"Hei, hei" ujarnya
"Lihat siapa yang aku temui disini. Dirinya masih hidup, yang paling pengecut di antara yang lainnya" tunjuk prajurit Belanda itu kepada seorang penyintas, Yono.
"T-tolong, a-ampuni diriku..." ujar Yono bersimpuh memohon. Memang dirinya tidak terluka parah, tetapi jiwa dan mentalnya hancur karena kejadian yang begitu singkat dan keji itu.
Prajurit belanda itu menempelkan ujung senpi miliknya di dahi Yono yang telah berkeringat dingin. Yono gemetar ketakutan setengah mati, berpikir untuk berlari dirinya pasti akan dihujamkan peluru, mencoba untuk melawan akan berakhir peluru yang hinggap di dahinya. Tidak ada upaya lain selain berdoa kepada tuhan, Yono berpikir sejenak, tidak pikirnya. Barangkali lebih tepat bila mengharapkan rasa iba yang berada di lubuk hati para prajurit Belanda ini, toh mereka juga manusia pasti jiwa kemanusiaan diri mereka tidak hilang, pikir Yono.
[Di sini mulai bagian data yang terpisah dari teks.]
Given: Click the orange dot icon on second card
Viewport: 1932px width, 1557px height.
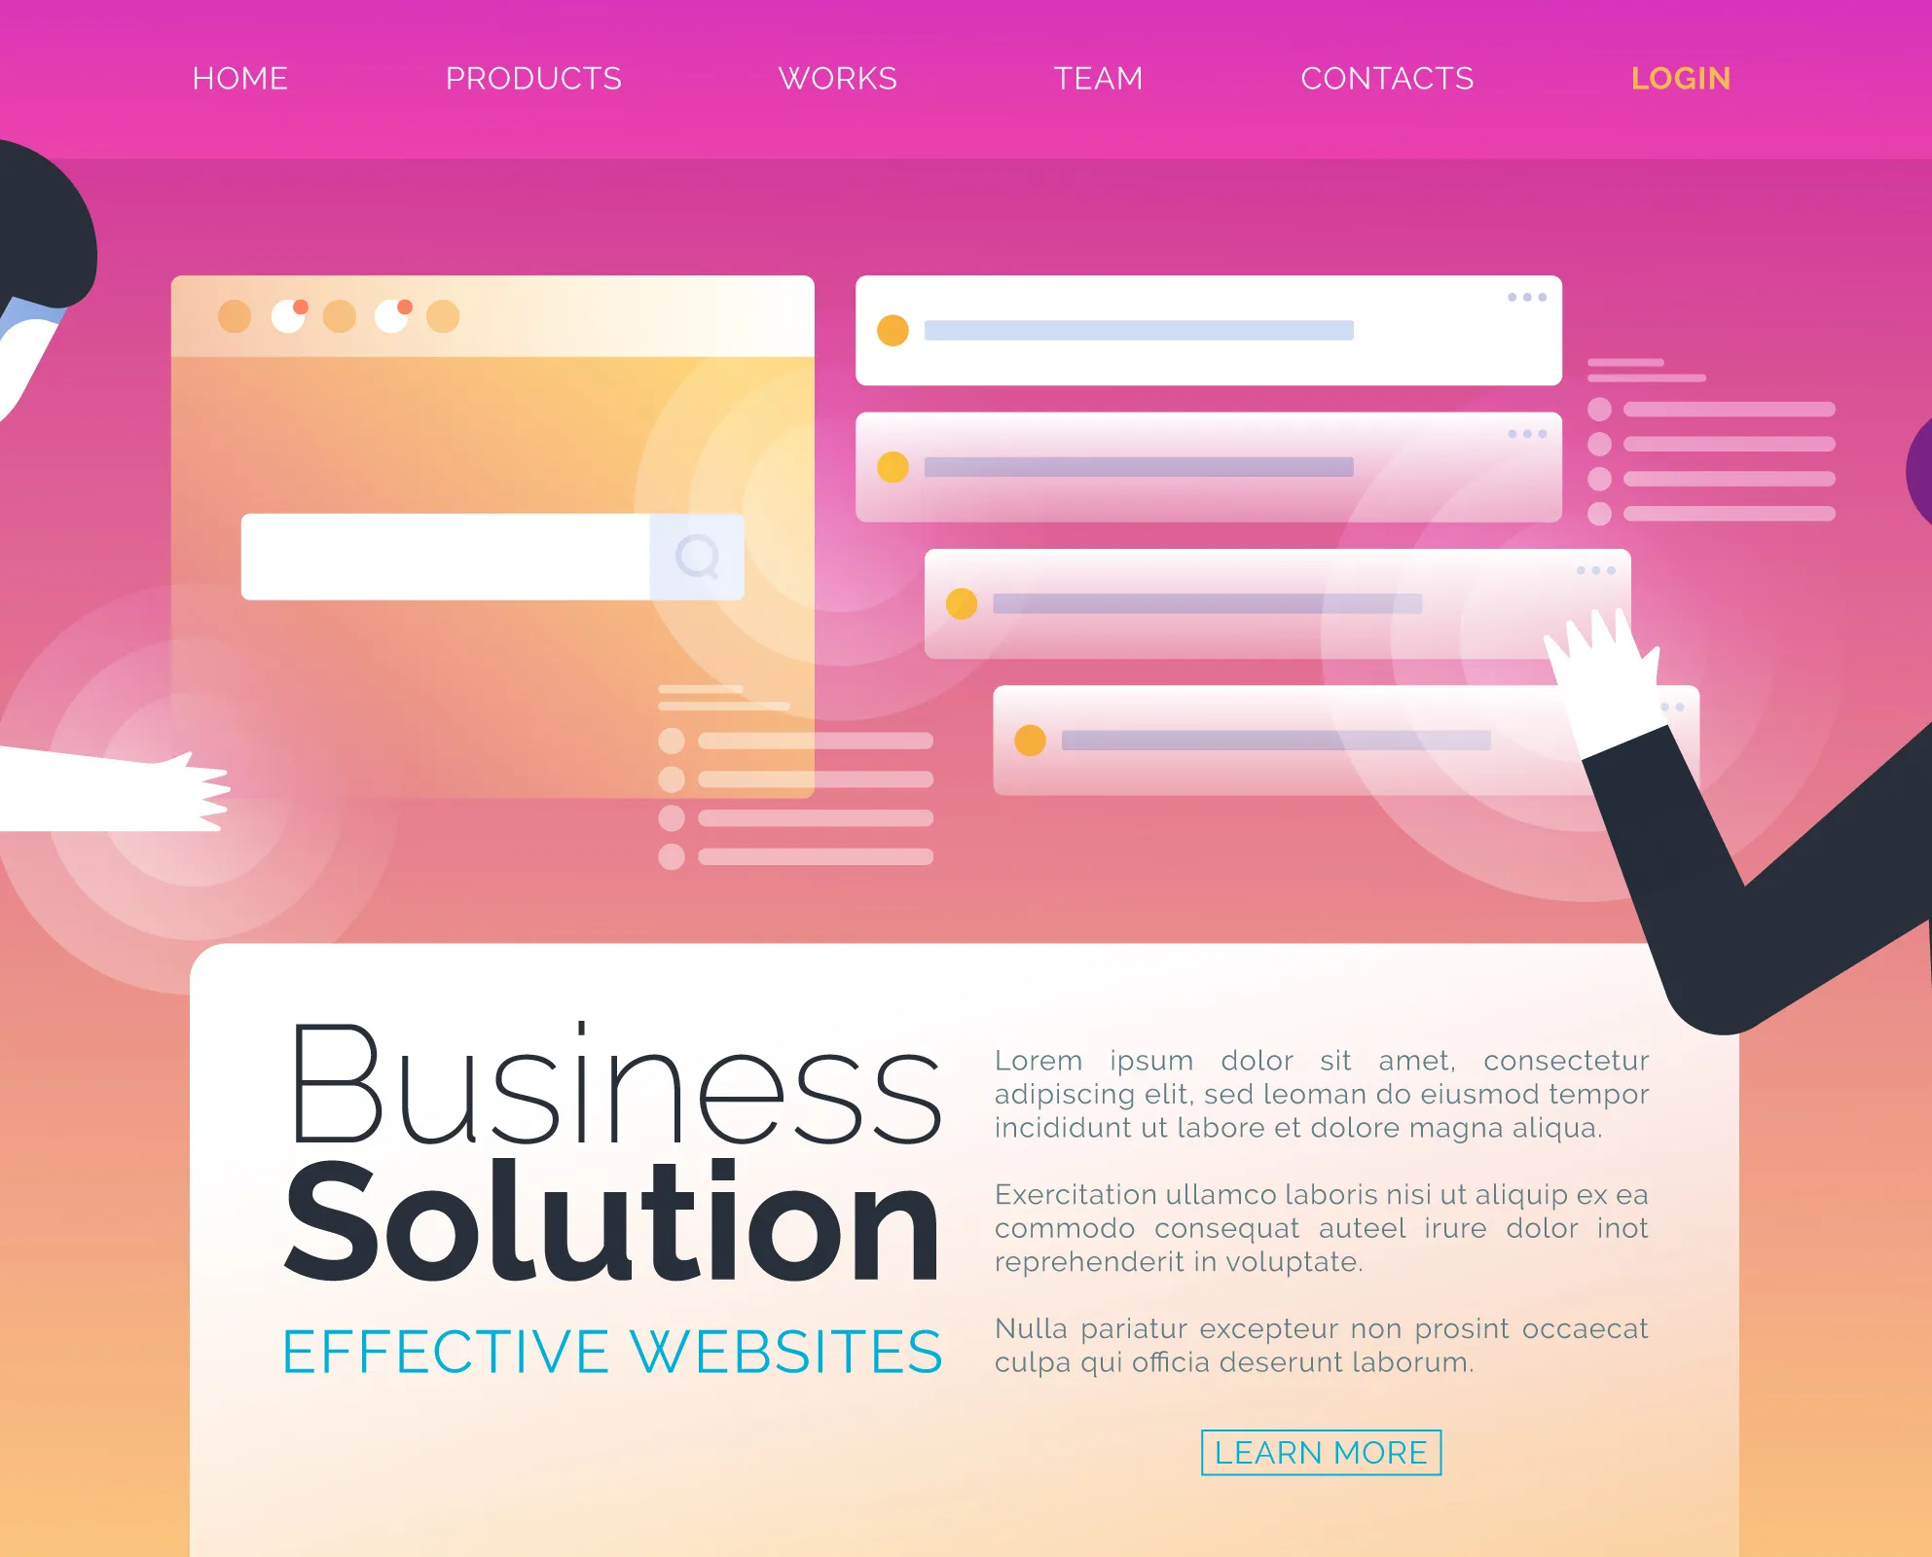Looking at the screenshot, I should tap(893, 467).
"Oh, lihat dirimu. Begitu malang, lihat sekelilingmu"
Yono menyisir lantai yang dipenuhi dengan mayat Sadat, Rudi, dan Roland yang terkapar mati bagai burung yang mati ditembak karena diburu.
"Heh !, sampaikan salamku kepada mereka Inlander bodoh !"
Peluru hendak dipantik untuk terakhir kalinya. Namun Kolonel Vogel berlari dan menerjang prajurit Belanda itu hingga terpelanting ke arah meja dan kursi yang telah hancur. "Bruak !" situasi mendadak menjadi dingin. Nafas Yono yang sempat tersendak di kerongkongan kembali seperti semula akibat tindakan heroik Kolonel Vogel. Walaupun sejujurnya masih tidak tahu itu motif pengampunan atau penguluran eksekusi dirinya, pikir Yono.